The clear and present danger for the U.S. is that the fully entrenched Keynesian bureaucrats in Washington will defend their power, prestige, influence, careers and lucrative future gigs by insisting that the only thing wrong with their past efforts was that they given neither sufficient time nor the coercive tools necessary to do the job right — not unlike the proponents of the “Flat Earth Society” insisting that the only reason we haven’t yet found the edge of the earth is that we simply haven’t sailed far enough in sufficiently speedy ships.

By any standard the American based “Too Big To Fail” Primary Dealers have already achieved corporatism. They have already reached the point previously observed by Gaetano Salvemini in Mussolini’s Italy: “Profit is private and individual. Loss is public and social.”

The danger is that an “unthinkable” expansion of corporatism will be seen as the lessor of evils necessary to forestall either a deflationary depression or a crushing episode of hyper-inflation. In fact, the growth record experienced by the Chinese over the past two decades may prove to be an irresistible prescription for how to prevent a Simpson-Bowles induced depression — fully justified by a national economic emergency.

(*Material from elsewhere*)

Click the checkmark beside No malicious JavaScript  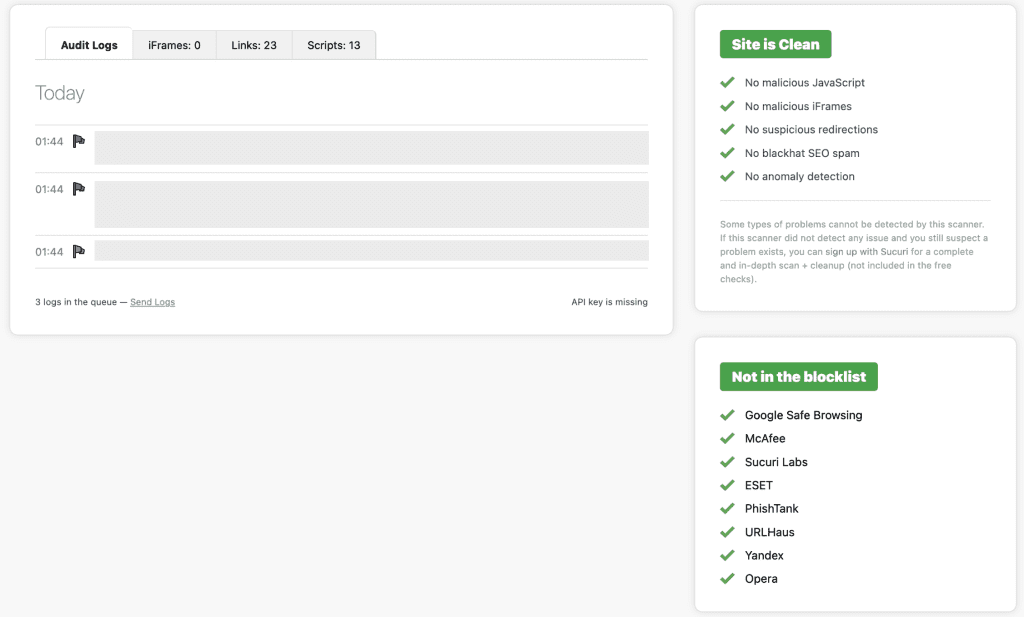pyautogui.click(x=727, y=83)
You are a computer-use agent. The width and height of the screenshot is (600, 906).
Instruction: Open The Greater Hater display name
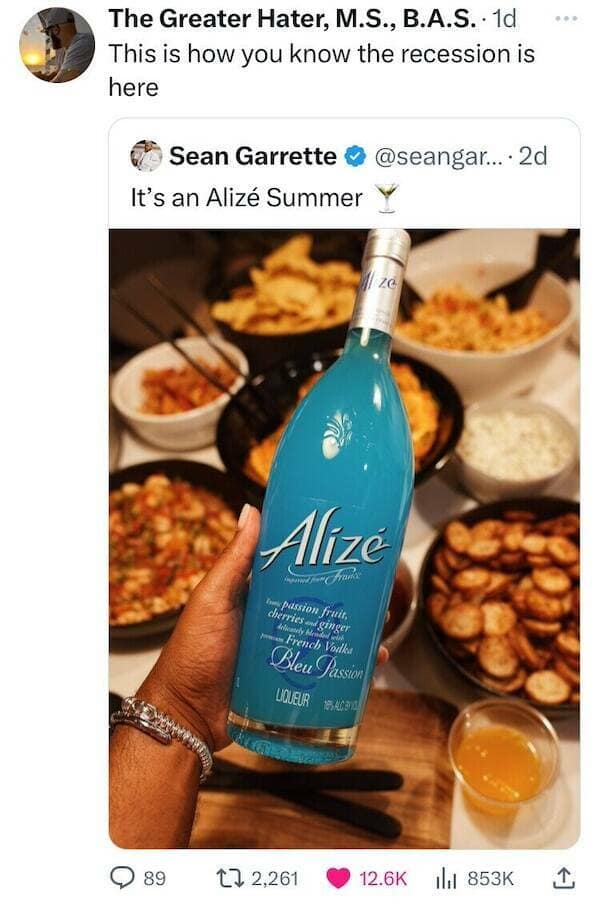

It is likely that the American public will prove less submissively docile than their Italian, German or Chinese predecessors were when corporate predation became State sponsored and their rights (and the environment) were trampled. Prudent investors understand that turbulent economics inevitably lead to turbulent politics. There’s almost certainly a populist Andrew Jackson somewhere out there ready to wrap himself in his version of the American flag and do battle with the central bankers and their minions in the corporatist oligarchy.